> **SUPPLIED PASSAGE**:
▬▬▬▬▬▬▬▬▬▬

Distributional Approximation and Concentration via Stein's method: a biased view.

Series
School of Mathematics Colloquium
Time
Thursday, March 30, 2017 - 11:05am for 1 hour (actually 50 minutes)
Location
Skiles 006
Speaker
Larry Goldstein – University of Southern California
Organizer
Christian Houdré
Charles Stein brought the method that now bears his name to life in a 1972 Berkeley symposium paper that presented a new way to obtain information on the quality of the normal approximation, justified by the Central Limit Theorem asymptotic, by operating directly on random variables. At the heart of the method is the seemingly harmless characterization that a random variable $W$ has the standard normal ${\cal N}(0,1)$ distribution if and only if E[Wf(W)]=E[f'(W)] for all functions $f$ for which these expressions exist. From its inception, it was clear that Stein's approach had the power to provide non-asymptotic bounds, and to handle various dependency structures. In the near half century since the appearance of this work for the normal, the `characterizing equation' approach driving Stein's method has been applied to roughly thirty additional distributions using variations of the basic techniques, coupling and distributional transformations among them. Further offshoots are connections to Malliavin calculus and the concentration of measure phenomenon, and applications to random graphs and permutations, statistics, stochastic integrals, molecular biology and physics.

▬▬▬▬▬▬▬▬▬▬

> **THINGS TO DO**:
A) Retype the part of the colloquium announcement that opens with the words containing "Distributional Approximation and" and closes with "(actually 50 minutes)".
B) Rewrite the paragraph of the colloquium announcement beginning "Charles Stein brought the method" as a short bulleted list that keeps its main facts.
The lines that come after the colloquium announcement have no connection to it.

[Saved entries]
▬▬▬▬▬▬▬▬▬▬

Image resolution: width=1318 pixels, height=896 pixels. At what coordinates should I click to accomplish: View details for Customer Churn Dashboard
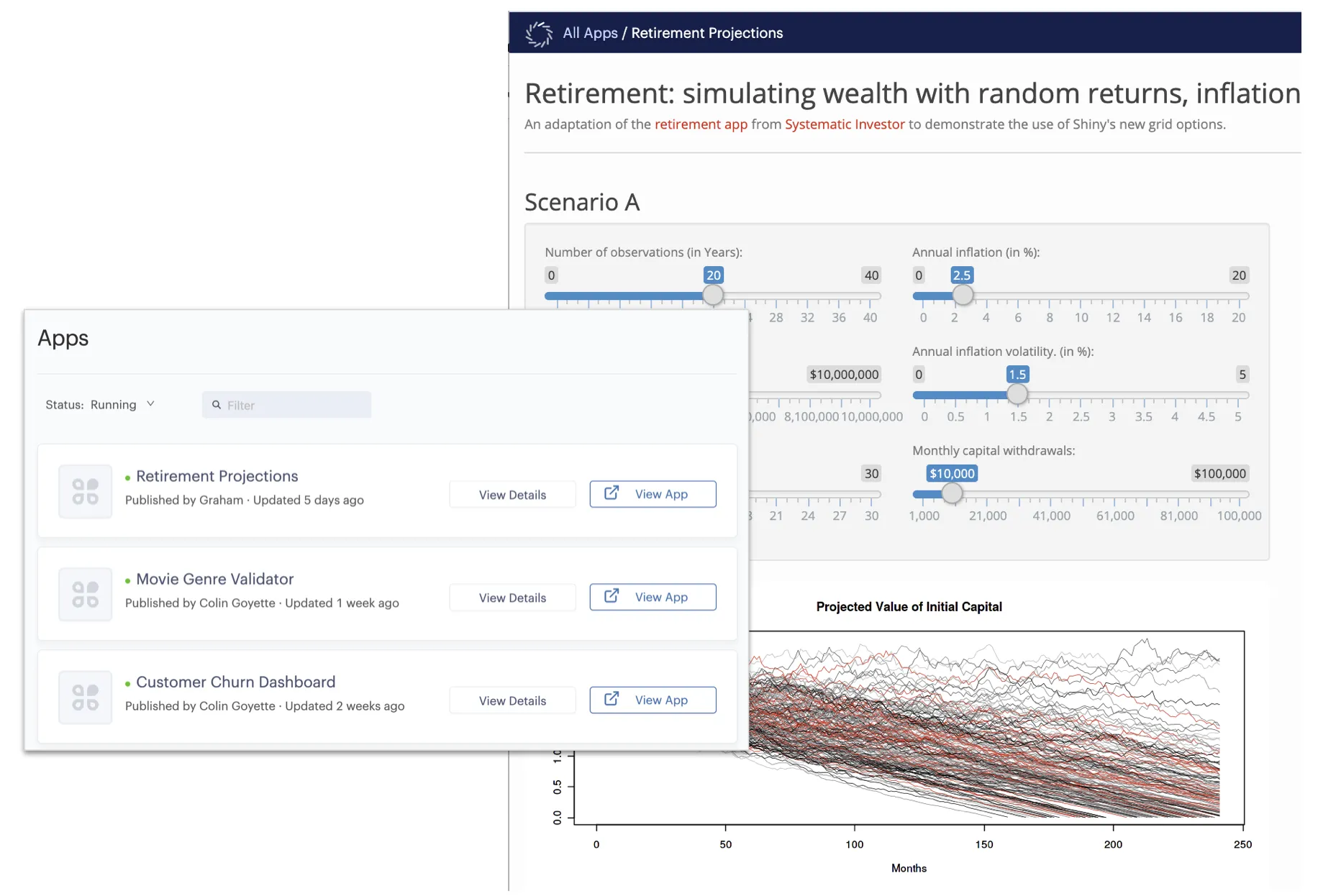click(x=512, y=700)
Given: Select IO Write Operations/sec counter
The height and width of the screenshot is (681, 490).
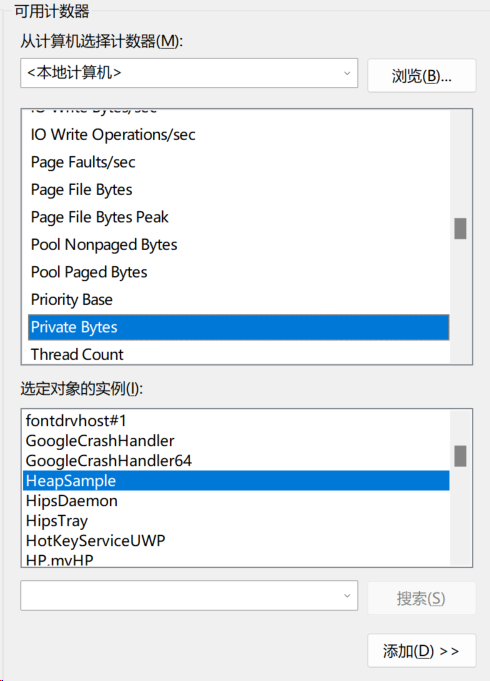Looking at the screenshot, I should [x=239, y=135].
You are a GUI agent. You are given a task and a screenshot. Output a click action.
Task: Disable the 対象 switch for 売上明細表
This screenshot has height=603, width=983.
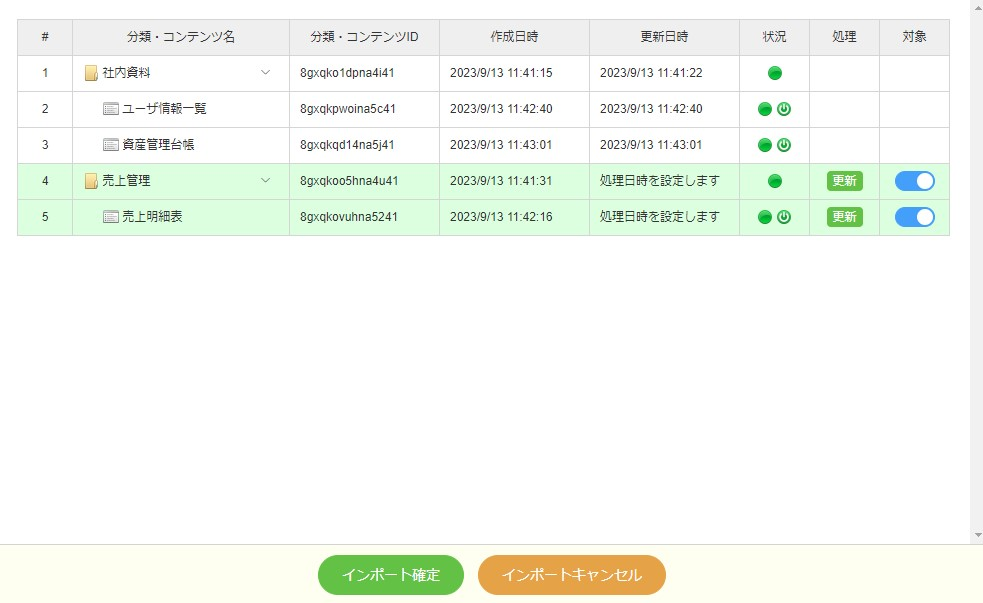[914, 217]
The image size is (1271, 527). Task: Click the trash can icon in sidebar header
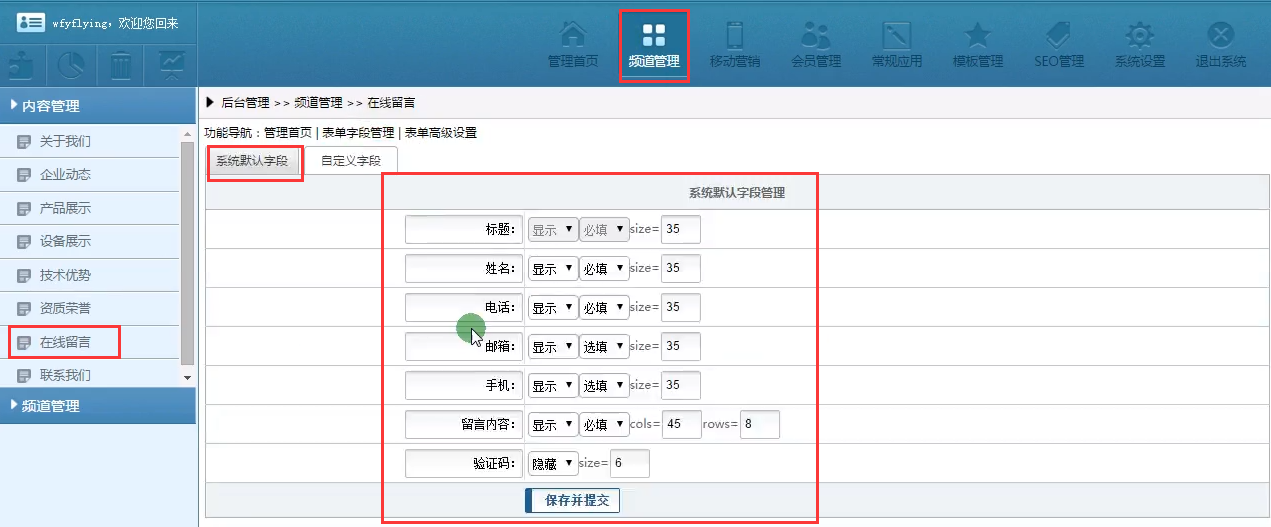pyautogui.click(x=121, y=66)
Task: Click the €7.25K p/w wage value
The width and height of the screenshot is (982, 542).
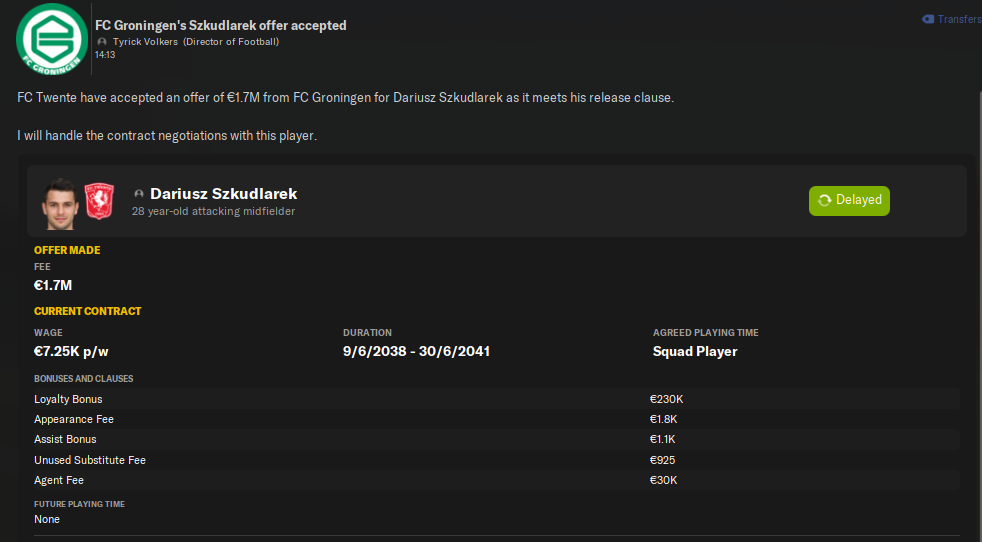Action: pyautogui.click(x=69, y=351)
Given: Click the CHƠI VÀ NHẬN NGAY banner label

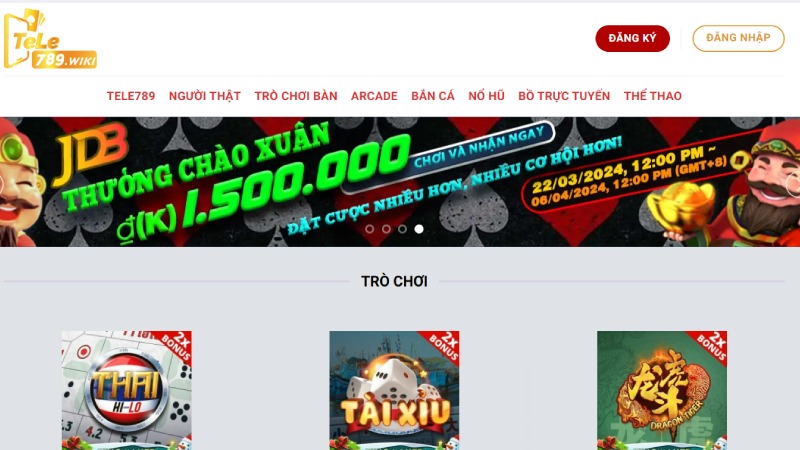Looking at the screenshot, I should 479,147.
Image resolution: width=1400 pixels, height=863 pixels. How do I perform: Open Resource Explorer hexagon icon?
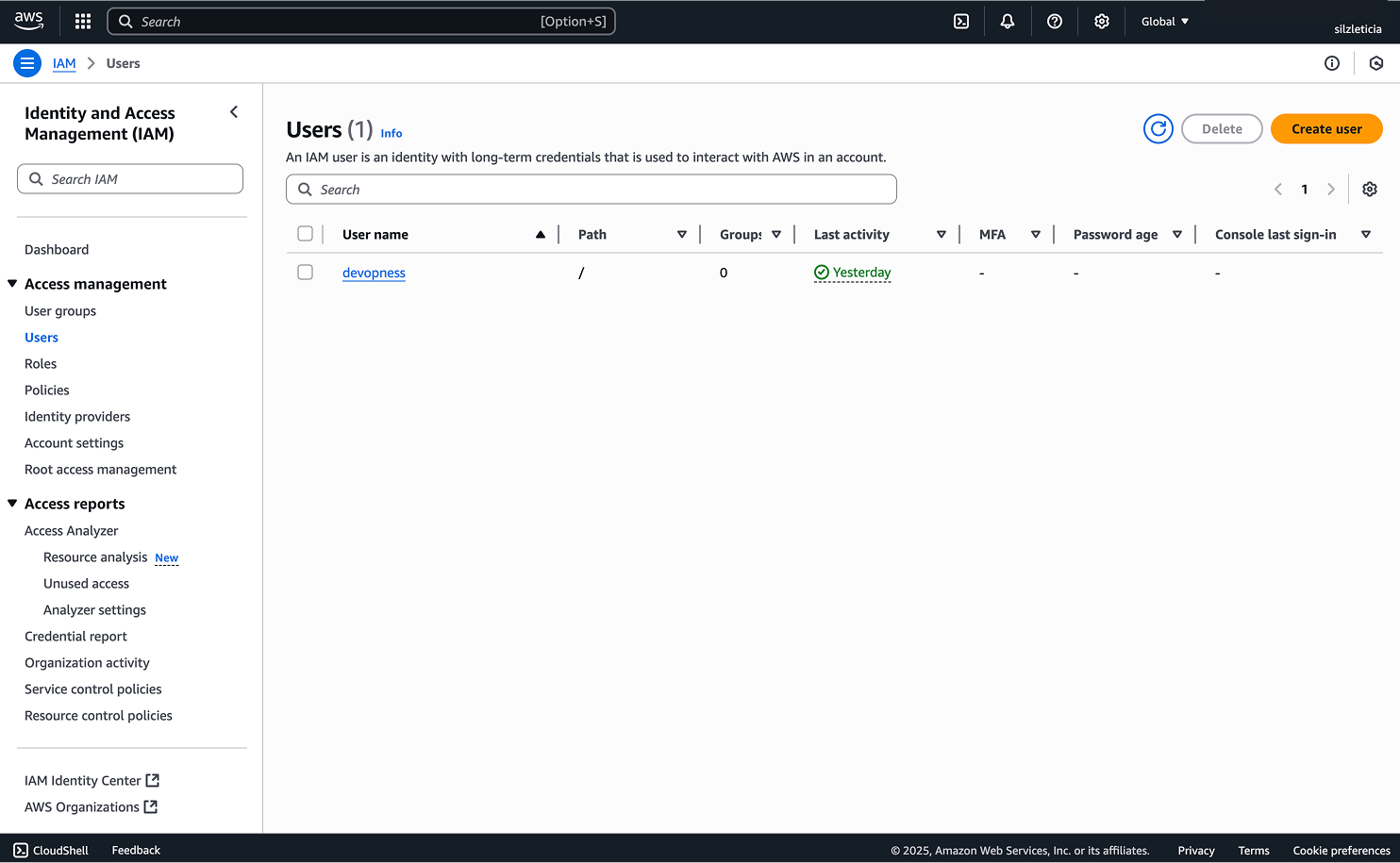[1376, 63]
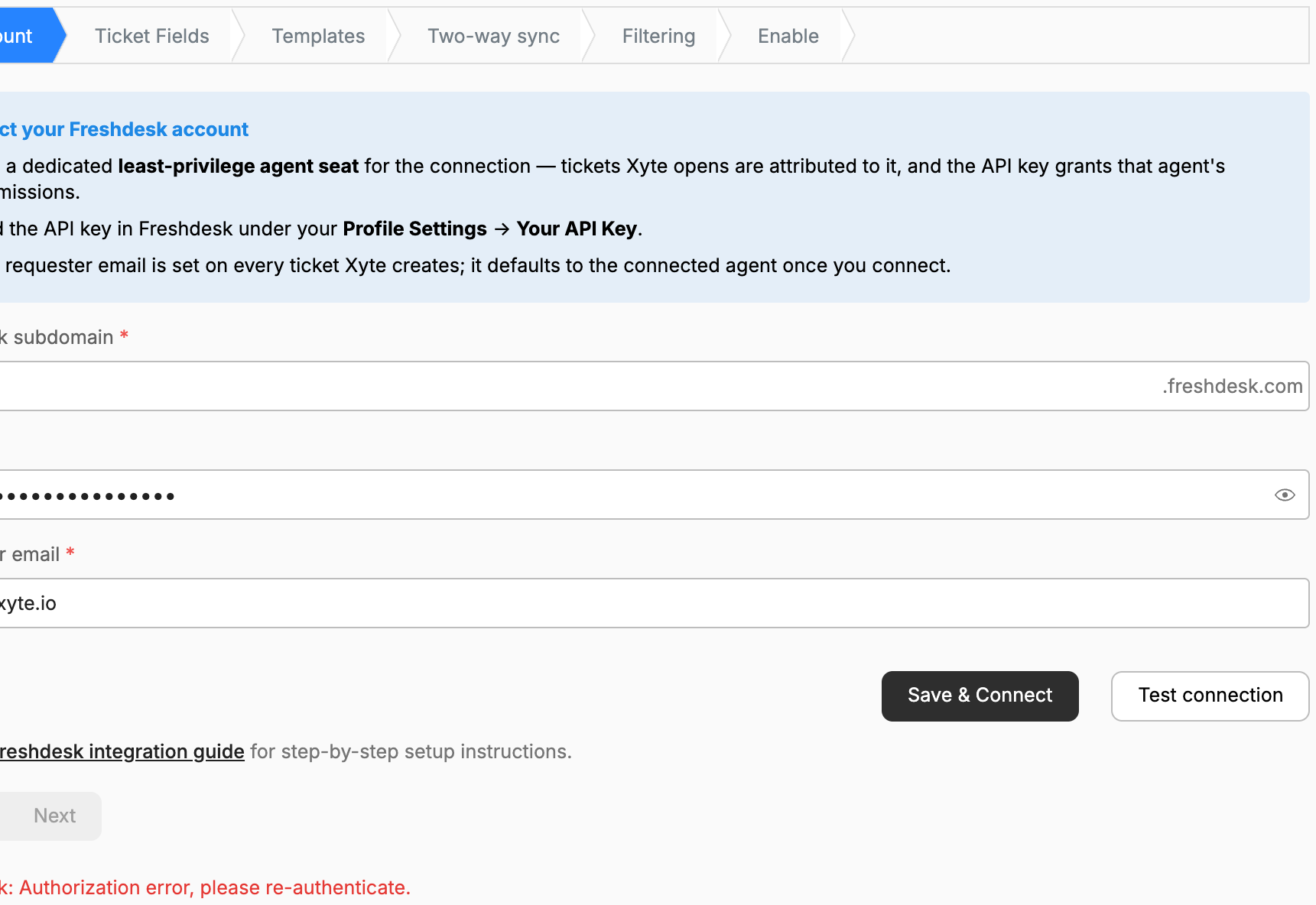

▬▬▬▬▬▬▬▬▬▬

> **RESULTS OF THE EXERCISE**:
A)
Distributional Approximation and Concentration via Stein's method: a biased view.

Series
School of Mathematics Colloquium
Time
Thursday, March 30, 2017 - 11:05am for 1 hour (actually 50 minutes)

B)
- Charles Stein introduced his method in a 1972 Berkeley symposium paper as a new way to assess the quality of the normal approximation by working directly on random variables.
- The method rests on the fact that a random variable W is standard normal if and only if E[Wf(W)]=E[f'(W)] for all functions f for which these expressions exist.
- From the start, the approach could give non-asymptotic bounds and handle various dependency structures.
- Over nearly fifty years, this "characterizing equation" approach has been extended to about thirty more distributions, using techniques that include coupling and distributional transformations.
- Further offshoots include connections to Malliavin calculus and the concentration of measure phenomenon.
- Applications include random graphs and permutations, statistics, stochastic integrals, molecular biology, and physics.